After Gemma opened in 2014, dozens of other local restaurants tried in vain to copy the place’s brand of Mediterranean-accented California cuisine — alas, there’s still only one Gemma. Owned by husband-and-wife duo Stephen Rogers and Alison Yoder, this Dallas favorite serves up splendid small plates that are meant to be shared: think baked oysters, roasted eggplant dip, pappardelle, and crispy squash blossoms.
Set inside a former tortilla factory, Meso Maya boasts a classic Tex-Mex menu that mixes Mayan- and Oaxacan-style dishes like mole, pozole, guajillo, and Budin Azteca (yummy homemade corn tortillas layered with cheese and your choice of meat or veggies), from acclaimed chef Nico Sanchez. The quaint patio is the perfect spot to sip a mezcal cocktail.
Eat once at Royal China and you’ll never get Chinese takeout from anywhere in Dallas, ever again. All the food here is divine but the dumpling bar — where chefs roll dumplings and pull noodles right before customers’ eyes — is to die for. Whatever you’re craving, don’t go to Royal China without getting at least one dish (or several dishes) with the hand-pulled noodles.
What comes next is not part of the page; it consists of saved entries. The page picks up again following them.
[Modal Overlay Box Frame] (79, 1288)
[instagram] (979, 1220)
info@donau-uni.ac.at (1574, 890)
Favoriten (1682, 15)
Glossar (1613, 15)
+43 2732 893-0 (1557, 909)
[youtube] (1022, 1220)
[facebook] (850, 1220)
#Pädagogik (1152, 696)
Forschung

Kozy Kitchen has achieved the impossible: giant, fluffy, tangy, scrumptious pancakes that are gluten-free. It’s nothing short of a miracle. The menu here is bursting with other delicious items (both with and without gluten), but it’s those pancakes (and the freshly-squeezed juices and insanely good coffee) that keep us coming back for more. While they’re open for lunch and dinner, too, breakfast is the real standout.
Rise No. 1
Cozily hidden away in Inwood Village, Rise No. 1 is a “salon de souffle”—meaning their specialty is the souffle, which they’ve certainly mastered in all its forms. But this charming French bistro has more to offer than their namesake food (though it must be said, their savory souffles are very good). Along with a killer wine list, Rise No. 1 offers classic French staples like salad nicoise, steak & pomme de terre, and brie & cornichon baguettes.
At Lucia, customers are treated like family. The locally-sourced, innovative menu is outstanding, and the warm, convivial atmosphere will make you want to linger for hours — perhaps this is why it’s almost impossible to snag a reservation here. But if you’re one of the lucky ones, be sure to indulge in all the pasta, charcuterie, and olive oil cake your heart desires.